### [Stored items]
===============

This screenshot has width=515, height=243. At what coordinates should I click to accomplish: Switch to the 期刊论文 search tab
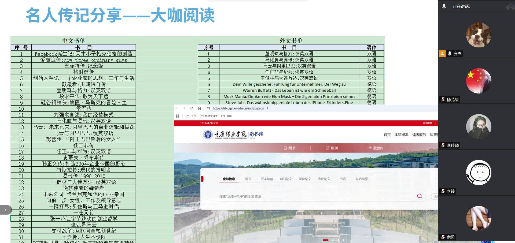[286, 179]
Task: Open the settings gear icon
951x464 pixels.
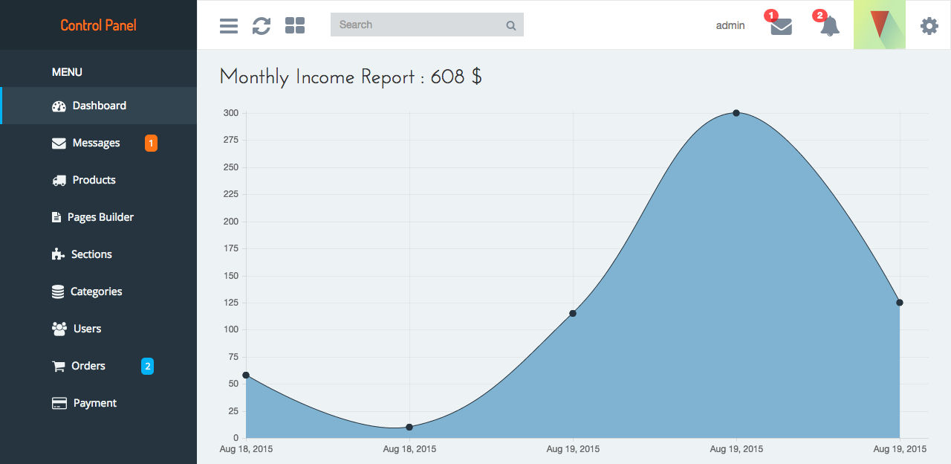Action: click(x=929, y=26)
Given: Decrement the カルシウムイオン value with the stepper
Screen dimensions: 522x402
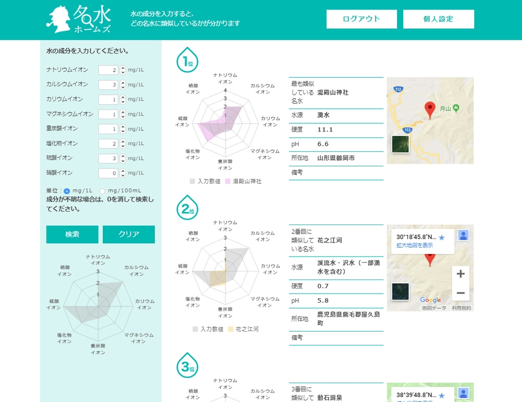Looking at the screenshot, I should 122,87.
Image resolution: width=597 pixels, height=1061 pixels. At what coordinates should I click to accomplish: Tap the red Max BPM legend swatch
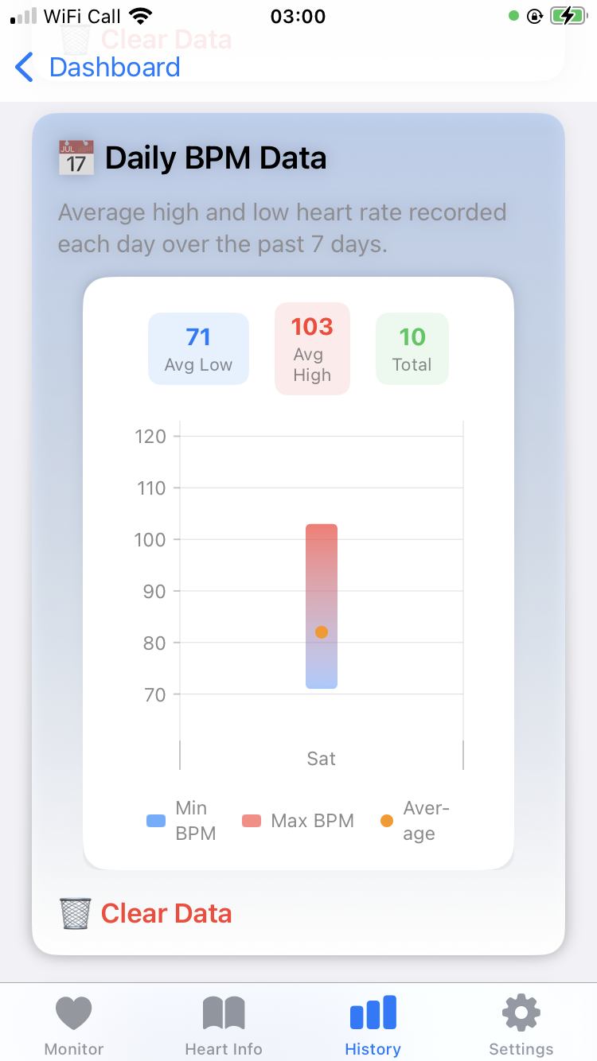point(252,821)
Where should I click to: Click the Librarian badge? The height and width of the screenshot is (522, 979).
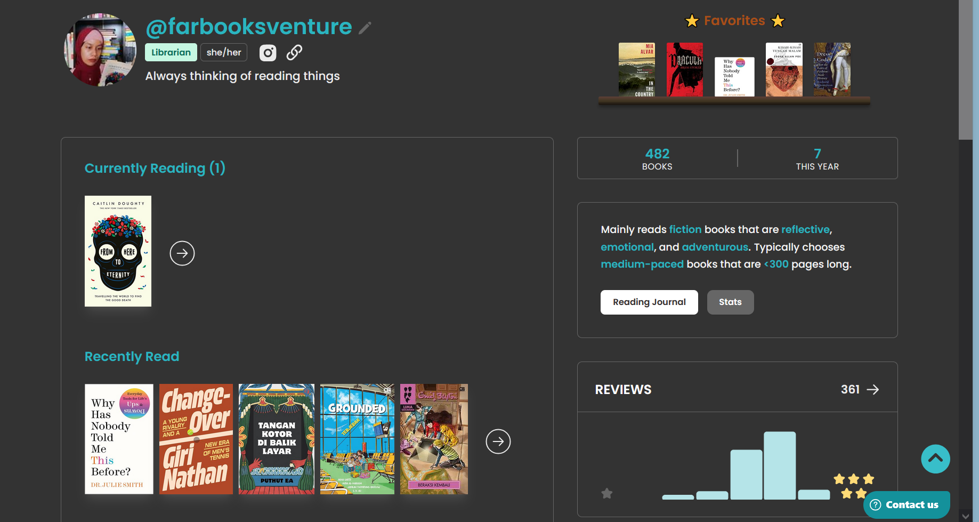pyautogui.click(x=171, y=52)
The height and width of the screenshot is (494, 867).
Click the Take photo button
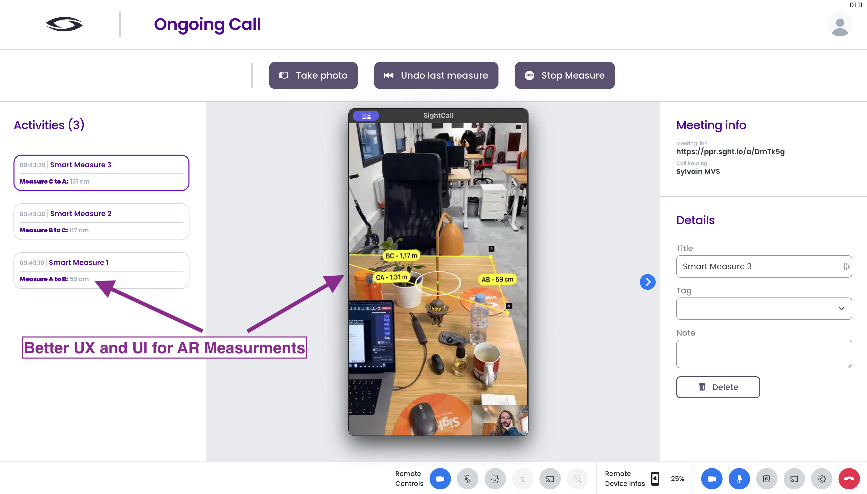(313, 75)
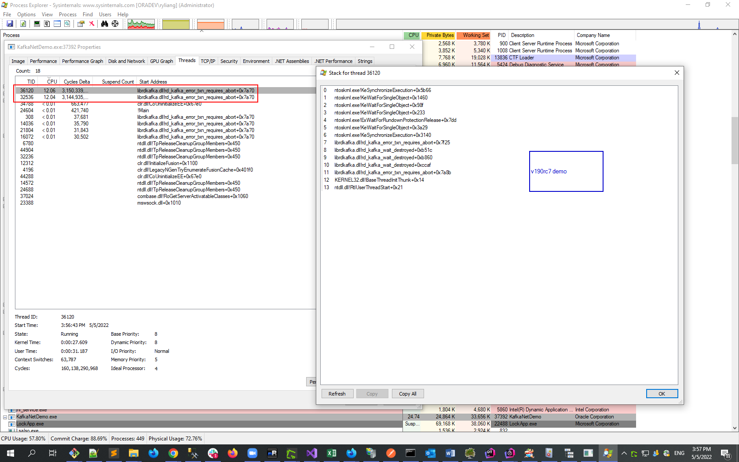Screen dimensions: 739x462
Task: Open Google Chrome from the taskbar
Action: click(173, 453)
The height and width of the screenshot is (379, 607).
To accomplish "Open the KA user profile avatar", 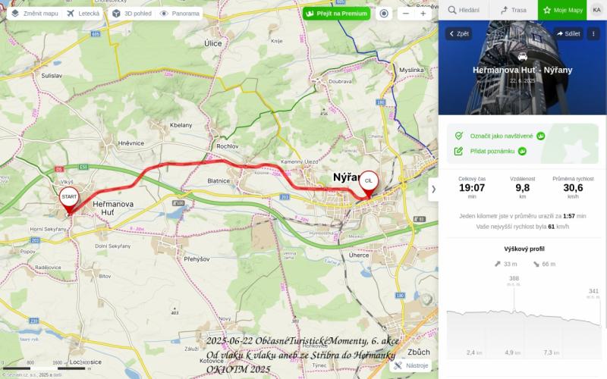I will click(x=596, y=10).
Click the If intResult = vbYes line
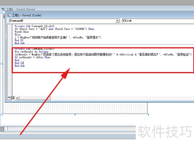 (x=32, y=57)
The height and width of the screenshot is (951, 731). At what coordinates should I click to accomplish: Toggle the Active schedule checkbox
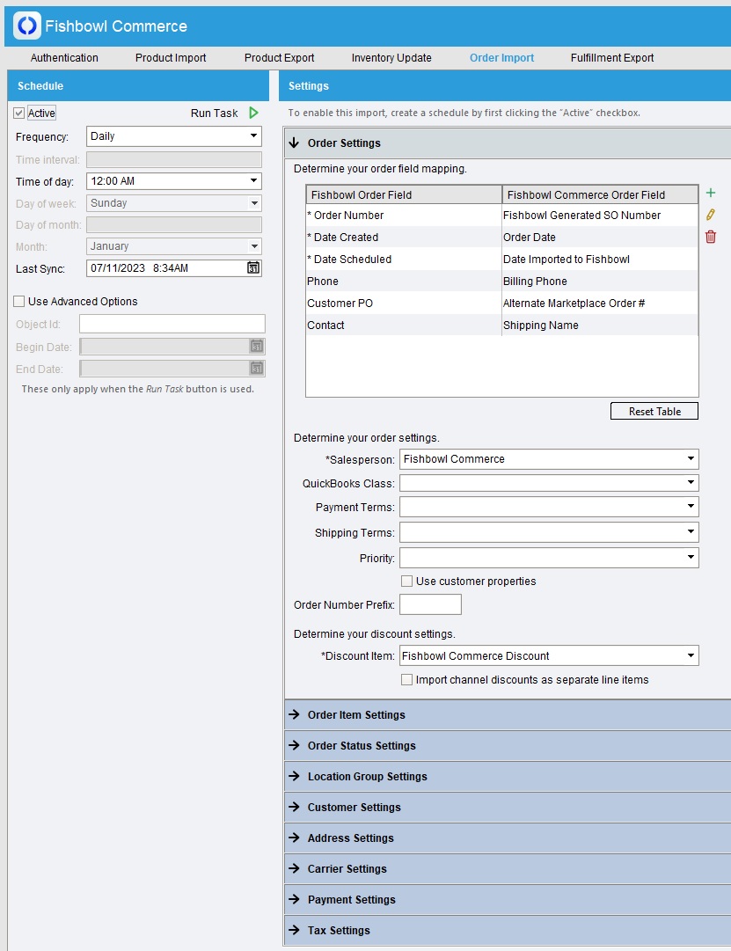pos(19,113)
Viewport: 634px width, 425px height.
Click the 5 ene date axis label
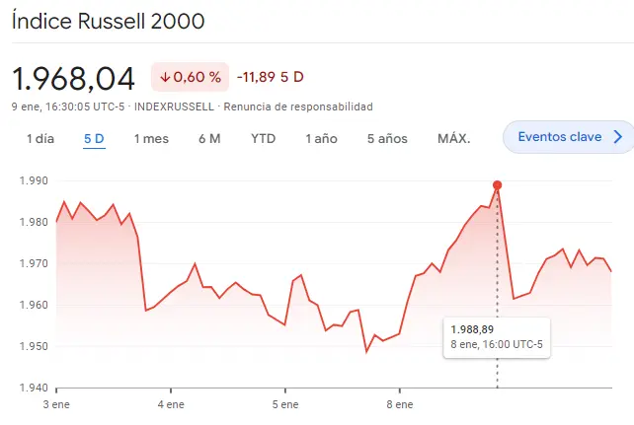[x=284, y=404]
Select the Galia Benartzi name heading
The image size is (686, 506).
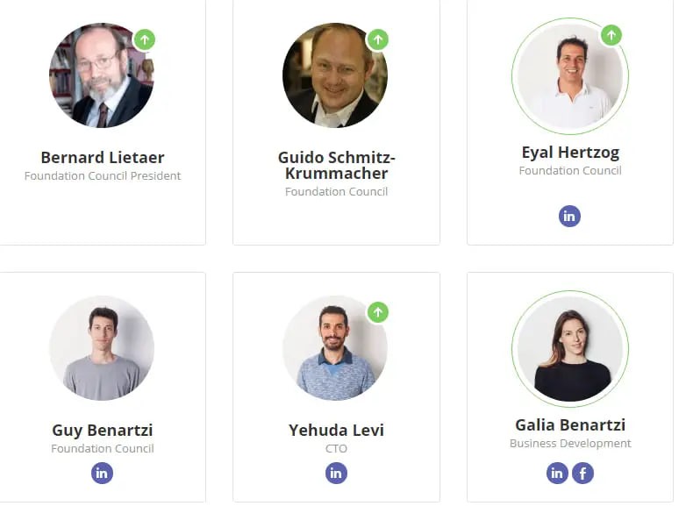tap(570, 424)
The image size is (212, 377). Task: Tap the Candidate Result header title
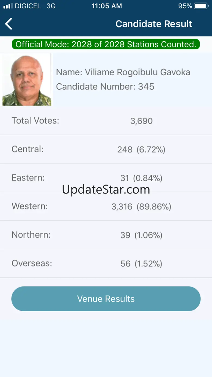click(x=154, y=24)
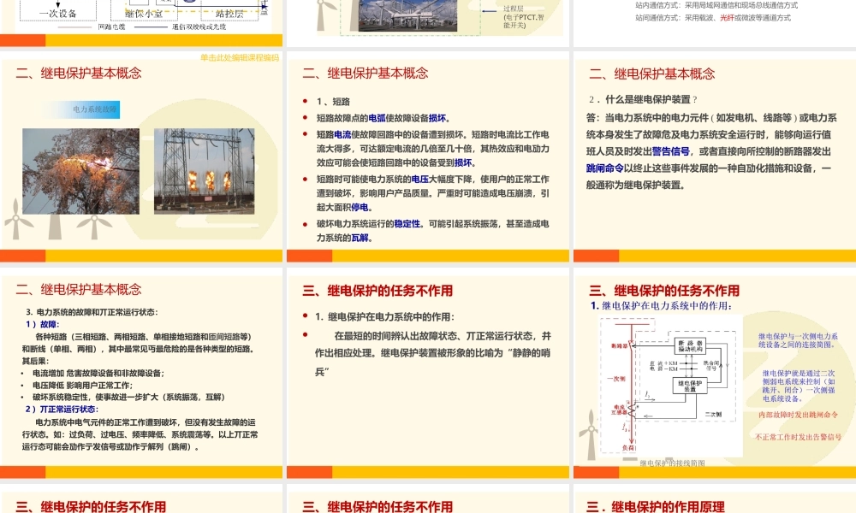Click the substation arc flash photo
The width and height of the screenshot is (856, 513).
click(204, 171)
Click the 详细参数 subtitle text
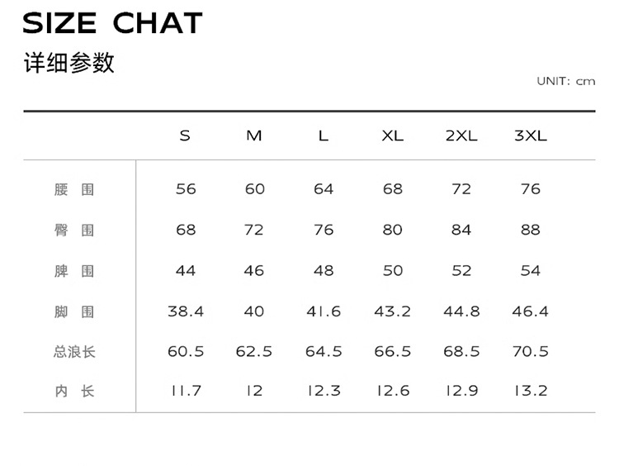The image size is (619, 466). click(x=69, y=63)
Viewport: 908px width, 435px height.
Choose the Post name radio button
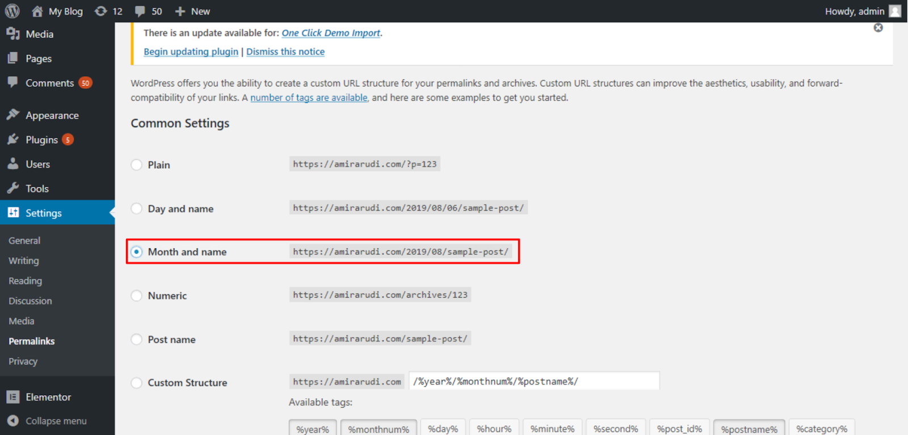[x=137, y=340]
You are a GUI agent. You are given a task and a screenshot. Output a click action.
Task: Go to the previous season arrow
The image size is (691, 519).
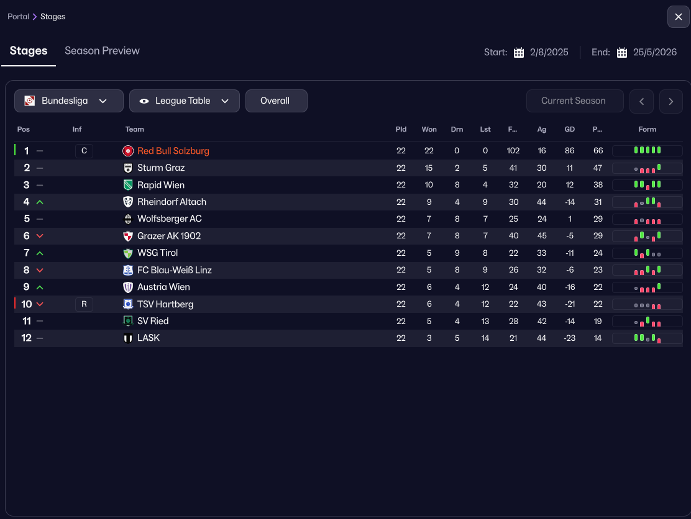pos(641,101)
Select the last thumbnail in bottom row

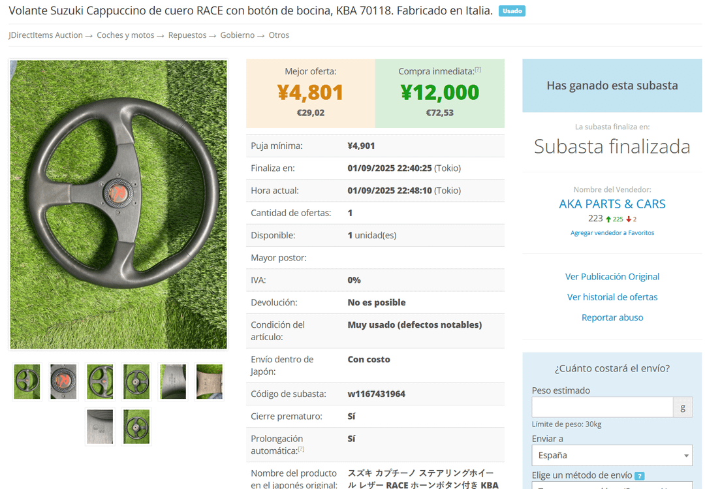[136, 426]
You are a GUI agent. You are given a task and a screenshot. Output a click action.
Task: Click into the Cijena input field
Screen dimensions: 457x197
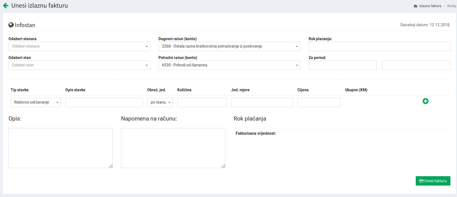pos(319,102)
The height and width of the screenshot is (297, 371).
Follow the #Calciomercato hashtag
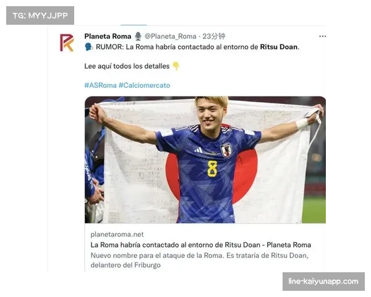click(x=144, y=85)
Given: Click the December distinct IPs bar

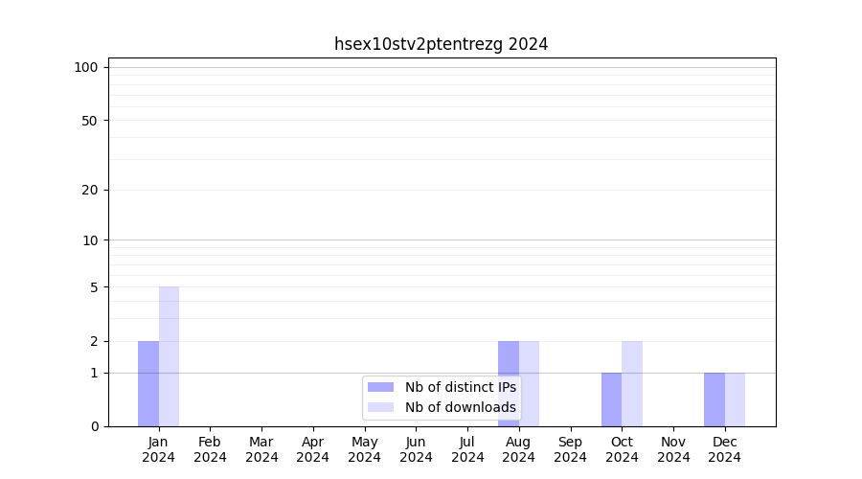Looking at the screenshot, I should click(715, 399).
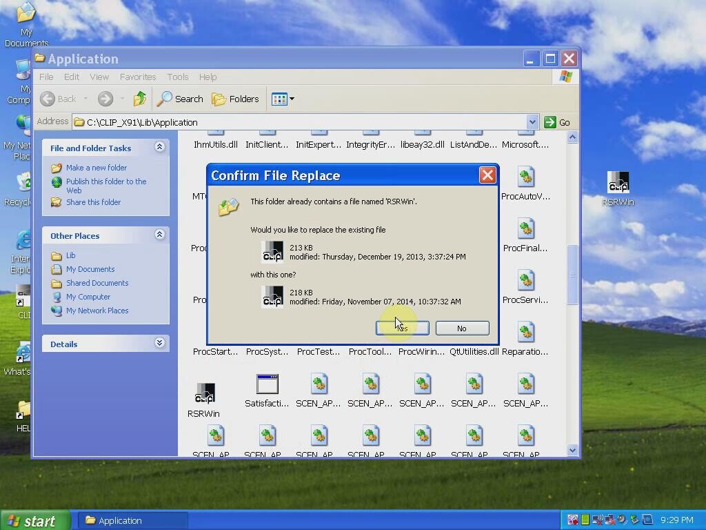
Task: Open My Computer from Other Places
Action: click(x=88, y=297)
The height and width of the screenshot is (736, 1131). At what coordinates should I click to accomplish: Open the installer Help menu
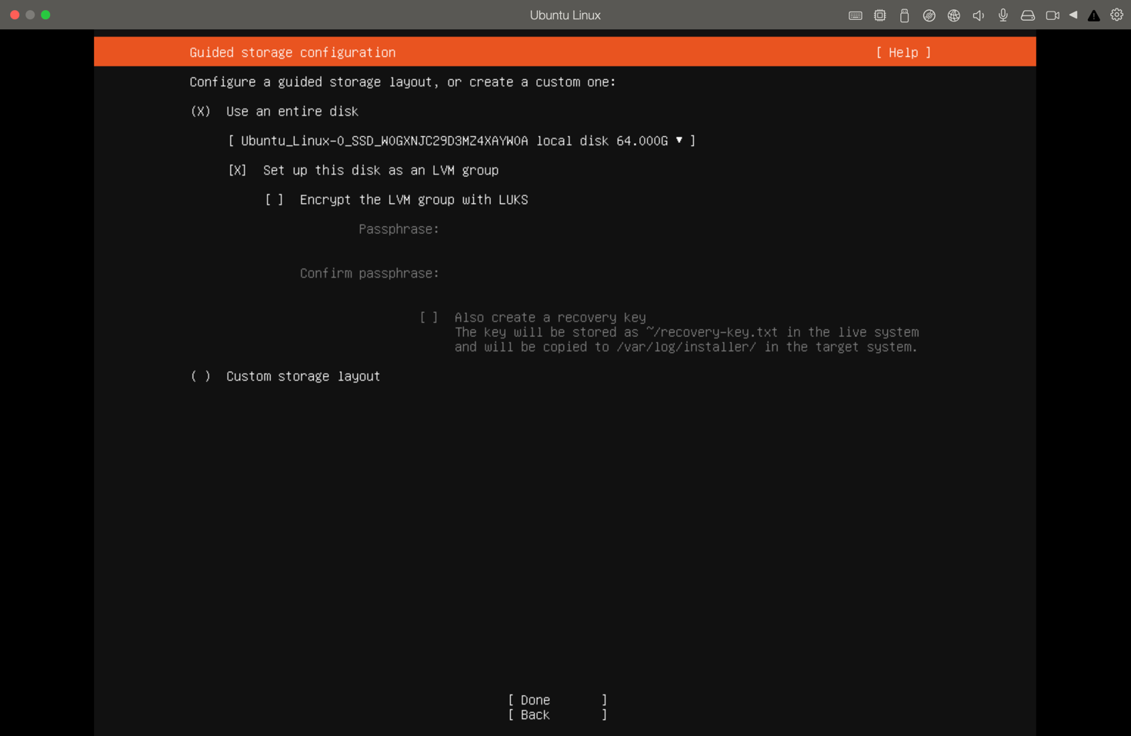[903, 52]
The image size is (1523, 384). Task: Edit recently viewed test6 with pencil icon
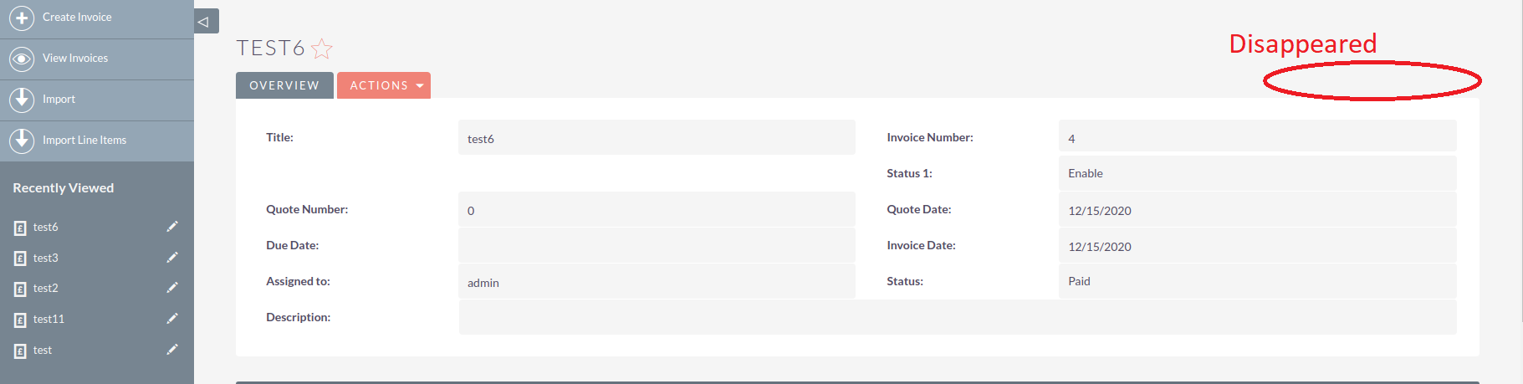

===============

### [Work task]
The required output is the number of lines in the records that contain the word "icon", with nothing added.

### [Answer for the task]
2